夢と冥府の境にて
プレイヤーが死亡すると、リスポーンまで1分ほど待機時間が存在する。ロストギア曰く、戦争時の自殺特攻の防止などが目的らしい。
真っ暗な空間。正面には59…58…57…と普段ならカウントが表示されるはずなのだが。
『00』と。表示されている。
バグった?インベントリ、ステータス画面、装備一覧……開く。メイド服や始源砲などが全部破損状態でインベントリに収まっていたことについては目を逸らす。
何より。
「コレは、貴女の仕業ですか?」
本来は死んだプレイヤー1人しかいないはずの待機空間。そこに、1人の少女が居座っていた。
『ごきげんよう。アリスがお世話になったわ』
少女は微笑むばかり。
『少し、おしゃべりに付き合って頂戴』
首肯。
『『私達』は2人で1人の精霊だったわ』
『影と夢を私達2人で司っていたのだけどね』
『元はと言えばあの色呆け………ンンっ!とあるバカが原因で私が死んでアリスがひとりぼっちになってしまったのよ』
『私が死んでアリスに影と夢、両方の権限が1人にまとめられたわ』
『そしたらアリス、壊れちゃってね』
『普段は自分の領域に閉じこもっているのだけど、異界のかたとこちらの世界の人、両方が来ると反応して出てくるバケモノに成り果てちゃったのよ』
『あとはご存知の通り、あなたに討たれて彼女は死んだわ』
なるほど?
殺しちゃってごめんなさい?
『いえ、むしろ私がお礼を言いたいぐらいよ。

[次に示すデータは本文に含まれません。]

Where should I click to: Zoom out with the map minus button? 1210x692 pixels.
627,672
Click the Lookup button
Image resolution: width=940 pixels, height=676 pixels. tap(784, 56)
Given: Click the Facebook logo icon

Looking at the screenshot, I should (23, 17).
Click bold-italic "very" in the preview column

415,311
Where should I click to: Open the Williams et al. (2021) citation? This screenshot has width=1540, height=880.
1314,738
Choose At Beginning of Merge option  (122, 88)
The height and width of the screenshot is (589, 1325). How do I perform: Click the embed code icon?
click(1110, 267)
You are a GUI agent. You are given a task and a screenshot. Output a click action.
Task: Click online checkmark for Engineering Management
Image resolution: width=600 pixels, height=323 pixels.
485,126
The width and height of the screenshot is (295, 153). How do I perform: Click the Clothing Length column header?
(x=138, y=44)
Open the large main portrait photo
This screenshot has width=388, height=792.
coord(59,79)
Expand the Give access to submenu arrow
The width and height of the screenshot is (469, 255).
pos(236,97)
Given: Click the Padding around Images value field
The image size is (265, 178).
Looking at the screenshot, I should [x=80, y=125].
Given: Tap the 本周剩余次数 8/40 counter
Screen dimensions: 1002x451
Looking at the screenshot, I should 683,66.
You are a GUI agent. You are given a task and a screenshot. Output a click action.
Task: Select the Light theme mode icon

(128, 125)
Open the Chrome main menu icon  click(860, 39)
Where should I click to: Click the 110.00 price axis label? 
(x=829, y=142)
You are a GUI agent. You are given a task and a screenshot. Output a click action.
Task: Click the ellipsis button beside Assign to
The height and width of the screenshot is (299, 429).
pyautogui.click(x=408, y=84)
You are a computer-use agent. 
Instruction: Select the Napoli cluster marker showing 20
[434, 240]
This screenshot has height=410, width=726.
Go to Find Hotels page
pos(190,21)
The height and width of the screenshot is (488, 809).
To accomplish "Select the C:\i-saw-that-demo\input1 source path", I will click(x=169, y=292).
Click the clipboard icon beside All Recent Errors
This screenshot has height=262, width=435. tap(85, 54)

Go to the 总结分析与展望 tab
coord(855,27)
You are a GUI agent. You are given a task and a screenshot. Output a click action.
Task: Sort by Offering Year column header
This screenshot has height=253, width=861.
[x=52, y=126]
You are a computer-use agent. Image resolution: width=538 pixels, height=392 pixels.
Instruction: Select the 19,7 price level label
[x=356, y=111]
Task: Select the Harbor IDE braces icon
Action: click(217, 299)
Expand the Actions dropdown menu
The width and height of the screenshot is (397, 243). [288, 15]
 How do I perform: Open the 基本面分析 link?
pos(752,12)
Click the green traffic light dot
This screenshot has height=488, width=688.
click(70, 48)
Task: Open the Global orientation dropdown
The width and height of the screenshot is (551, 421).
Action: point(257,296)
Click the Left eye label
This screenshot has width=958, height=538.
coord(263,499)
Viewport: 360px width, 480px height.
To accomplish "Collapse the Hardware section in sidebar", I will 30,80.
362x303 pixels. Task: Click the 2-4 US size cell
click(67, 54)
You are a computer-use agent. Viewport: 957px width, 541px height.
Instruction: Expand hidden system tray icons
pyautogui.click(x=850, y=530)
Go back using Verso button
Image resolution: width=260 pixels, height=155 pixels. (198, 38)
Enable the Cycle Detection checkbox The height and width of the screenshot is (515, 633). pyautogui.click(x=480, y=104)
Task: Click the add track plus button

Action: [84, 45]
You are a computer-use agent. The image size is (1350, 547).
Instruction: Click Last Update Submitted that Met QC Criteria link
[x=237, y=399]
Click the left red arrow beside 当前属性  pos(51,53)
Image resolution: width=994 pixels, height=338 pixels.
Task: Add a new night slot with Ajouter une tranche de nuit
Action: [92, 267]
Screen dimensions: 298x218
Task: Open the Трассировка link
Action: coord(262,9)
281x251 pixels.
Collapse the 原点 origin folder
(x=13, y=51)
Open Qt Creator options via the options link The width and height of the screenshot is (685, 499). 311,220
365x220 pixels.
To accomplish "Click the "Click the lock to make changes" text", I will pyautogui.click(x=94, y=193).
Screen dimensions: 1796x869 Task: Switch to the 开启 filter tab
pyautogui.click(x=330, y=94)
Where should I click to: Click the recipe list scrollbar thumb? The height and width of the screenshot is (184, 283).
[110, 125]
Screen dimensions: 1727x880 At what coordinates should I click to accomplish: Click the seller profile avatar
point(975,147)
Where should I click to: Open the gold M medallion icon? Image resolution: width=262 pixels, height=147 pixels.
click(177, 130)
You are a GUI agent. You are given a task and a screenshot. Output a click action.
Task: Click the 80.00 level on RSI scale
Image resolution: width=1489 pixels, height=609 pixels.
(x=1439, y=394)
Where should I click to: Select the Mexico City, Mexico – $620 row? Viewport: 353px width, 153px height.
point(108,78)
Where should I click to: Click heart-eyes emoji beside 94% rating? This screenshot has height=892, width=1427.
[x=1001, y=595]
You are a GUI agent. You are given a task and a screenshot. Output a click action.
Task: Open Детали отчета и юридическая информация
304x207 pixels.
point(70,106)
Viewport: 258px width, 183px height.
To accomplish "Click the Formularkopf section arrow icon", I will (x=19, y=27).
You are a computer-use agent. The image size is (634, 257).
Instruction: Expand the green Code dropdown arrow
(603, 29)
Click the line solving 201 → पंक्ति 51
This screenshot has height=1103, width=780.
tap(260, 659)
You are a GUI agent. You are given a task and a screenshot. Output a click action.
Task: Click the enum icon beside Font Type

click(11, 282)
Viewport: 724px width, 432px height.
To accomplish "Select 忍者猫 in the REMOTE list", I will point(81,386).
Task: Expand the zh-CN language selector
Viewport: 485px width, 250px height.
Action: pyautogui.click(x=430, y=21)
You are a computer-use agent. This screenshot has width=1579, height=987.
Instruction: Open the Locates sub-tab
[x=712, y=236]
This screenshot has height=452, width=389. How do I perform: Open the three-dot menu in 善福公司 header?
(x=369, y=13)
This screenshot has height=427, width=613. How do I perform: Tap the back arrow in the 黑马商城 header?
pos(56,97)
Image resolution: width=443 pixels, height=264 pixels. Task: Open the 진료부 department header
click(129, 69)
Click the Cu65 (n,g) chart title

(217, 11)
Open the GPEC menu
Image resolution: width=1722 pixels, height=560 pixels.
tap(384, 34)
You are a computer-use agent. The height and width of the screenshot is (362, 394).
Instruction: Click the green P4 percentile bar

』
『こうして私がここにいるのは貴方のお陰よ』
『それに、あの子も正気ならあんなことしたくないでしょうしね』
どうやったら帰れる?
『あらごめんなさい、私がここに引き留めただけだからすぐに帰すわ』
『………………あの子を止めてくれてありがとう』
『またね』
え?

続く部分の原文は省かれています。